FY 2008 NUCLEAR ENERGY PROGRAM FUNDING: Significant changes were made in the Administration's request for various Department of Energy nuclear energy programs (#8).

FY 2008 DOE OFFICE OF SCIENCE PROGRAMS: Many programs funded by the Office of Science will see considerable changes this year, with staffing layoffs and the cancellation or reduction of research at many of its facilities (#9).
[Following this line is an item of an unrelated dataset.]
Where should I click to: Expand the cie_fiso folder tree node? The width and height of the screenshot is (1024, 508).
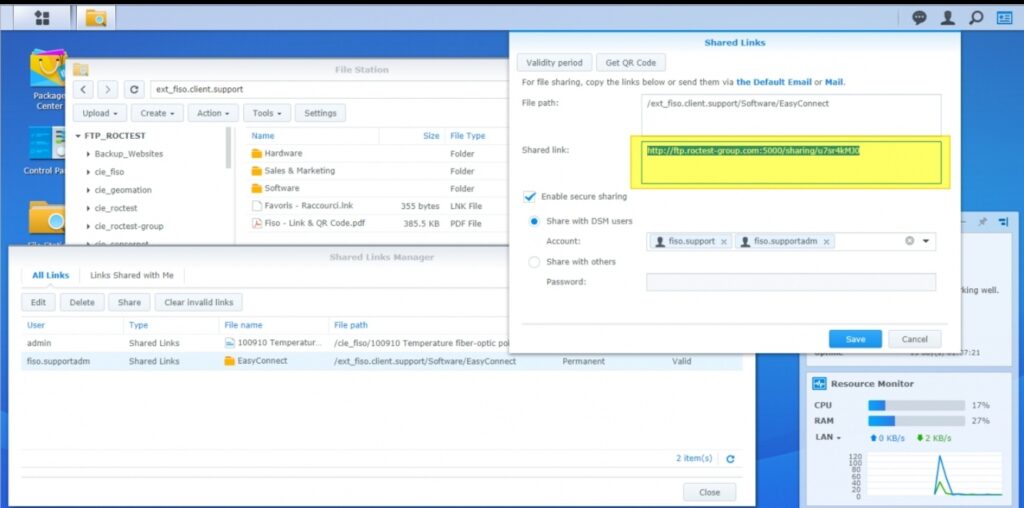pyautogui.click(x=89, y=172)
Energy Under Secretary Ray Orbach warned a scientific association that "we are now at a perilous moment in the history of funding for science in the United States "(#16).

NASA ADMINISTRATOR'S REMARKS: Michael Griffin had both positive and negative news in his remarks to the American Astronomical Society, saying "we are one of many constituencies" (#10).

SCIENCE AND ENGINEERING INDICATORS: The National Science Board released its "Indicators" report for 2008 (#11), as well as a companion policy document calling on the Federal Government to enhance its level of basic research funding (#12).

AMERICAN COMPETITIVENESS INITIATIVE: President Bush signaled his continued support for a doubling of federal support for basic research in the physical sciences in his State of the Union address (#13).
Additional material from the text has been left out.